Top of Records shown
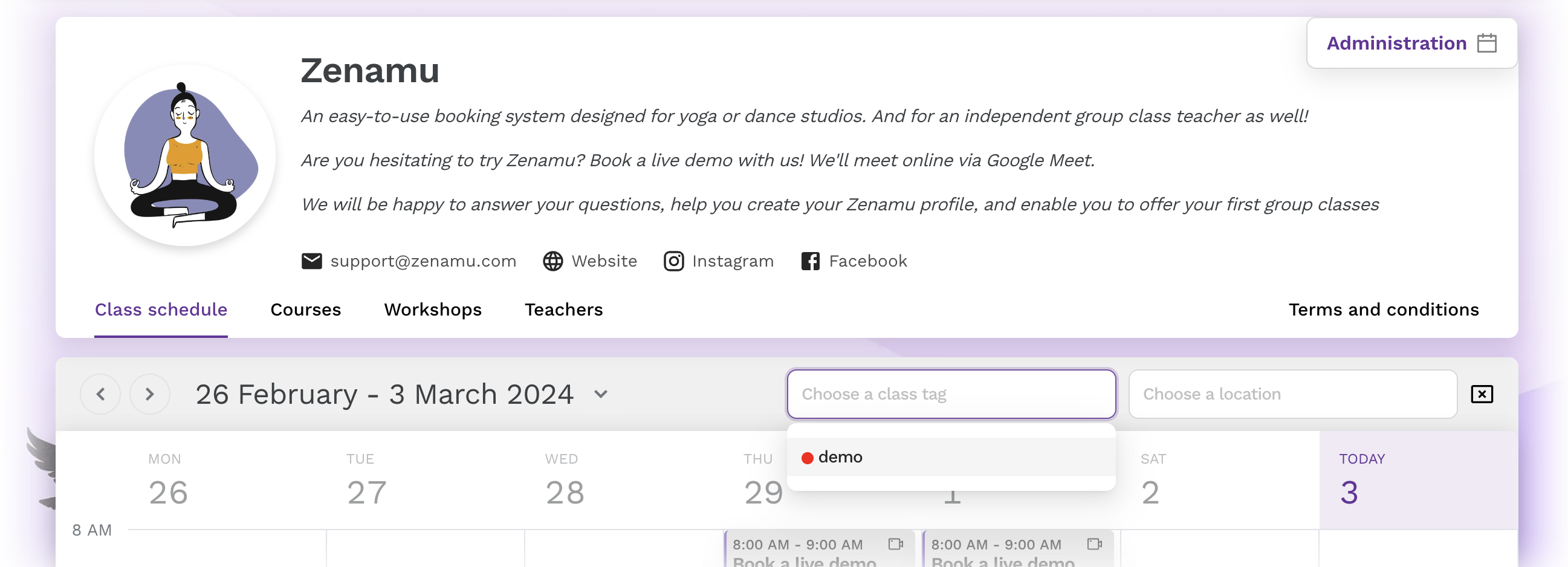Open the Teachers tab
Screen dimensions: 1568x567
[563, 309]
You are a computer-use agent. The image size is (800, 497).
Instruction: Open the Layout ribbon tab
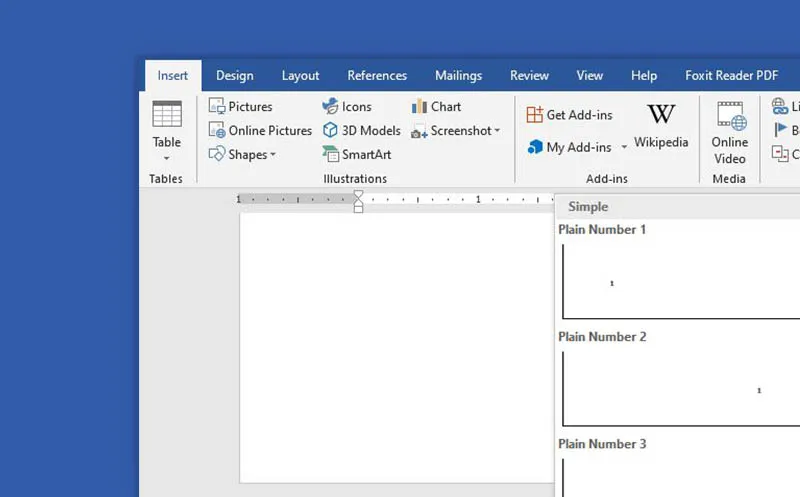[x=300, y=76]
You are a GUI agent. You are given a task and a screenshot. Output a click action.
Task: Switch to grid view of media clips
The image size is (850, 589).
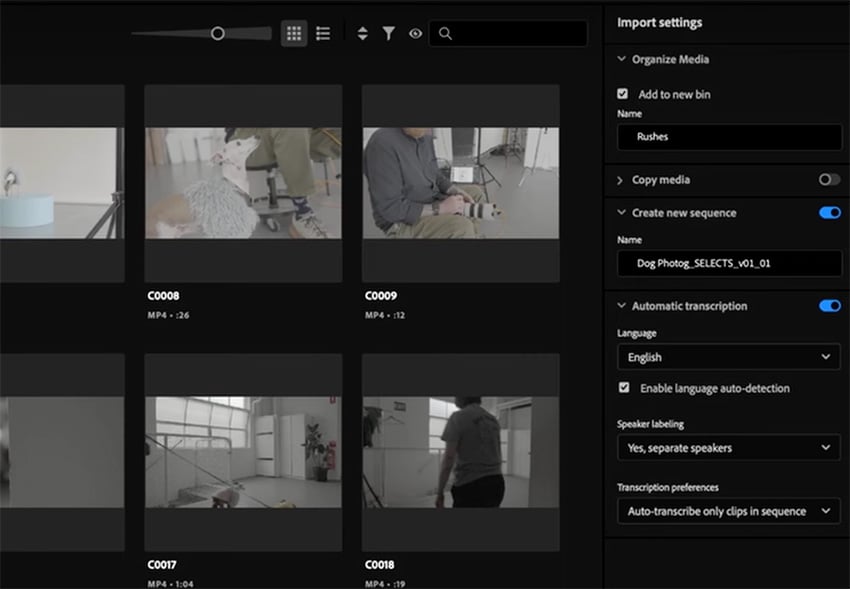pyautogui.click(x=294, y=32)
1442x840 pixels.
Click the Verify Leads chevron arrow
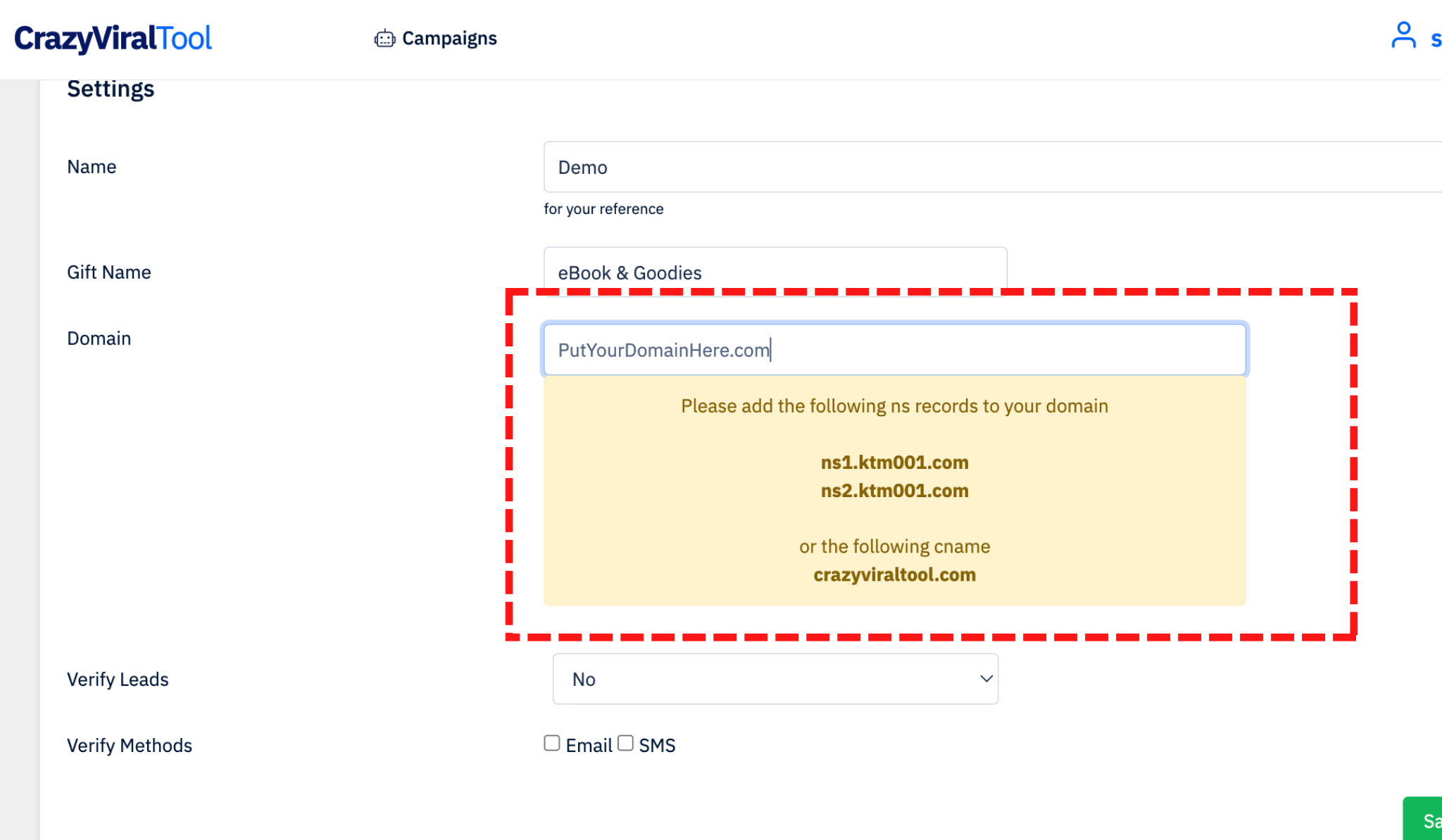[x=986, y=679]
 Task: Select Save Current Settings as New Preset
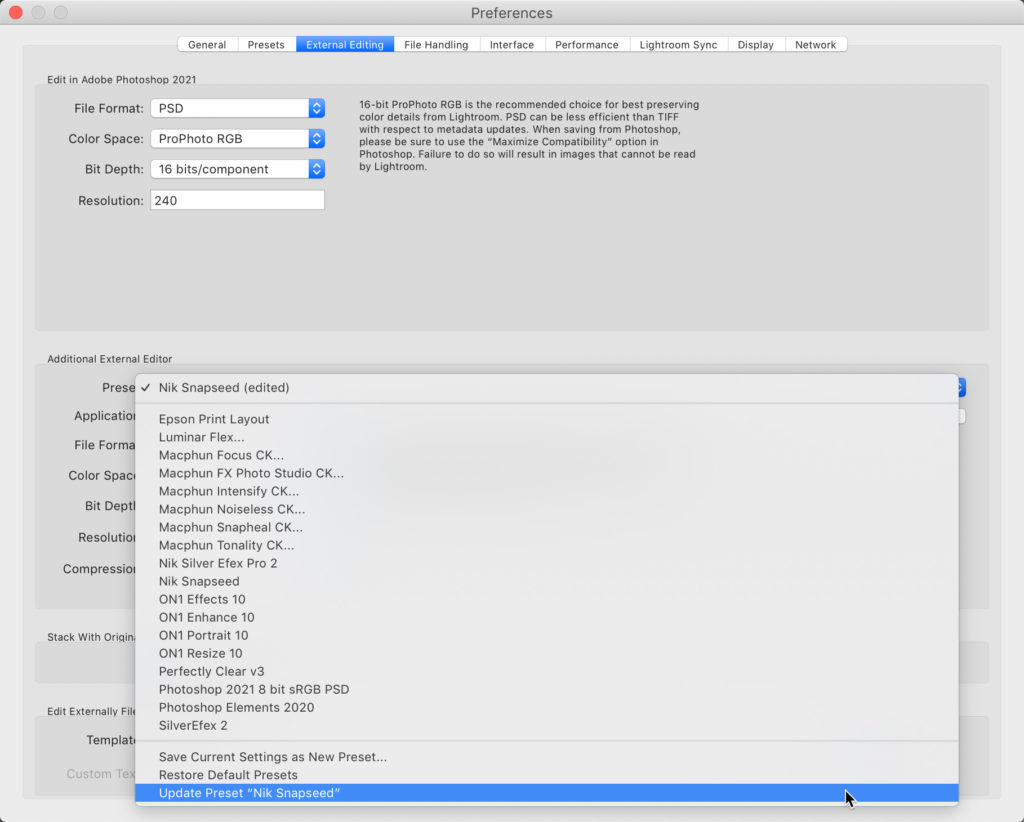pos(272,757)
Bottom of Records shown
**Exercise:** Could you write out again, exactly, the lines from the line containing "You are a GUI" through the last line of the records above? Leave out the pictures.

**Written reply:**
You are a GUI agent. You are given a task and a screenshot. Output a click action.
Task: Switch to grid view of media clips
The image size is (850, 589).
pyautogui.click(x=294, y=32)
1442x840 pixels.
Click the Verify Leads chevron arrow
[x=986, y=679]
 Task: Select Save Current Settings as New Preset
pos(272,757)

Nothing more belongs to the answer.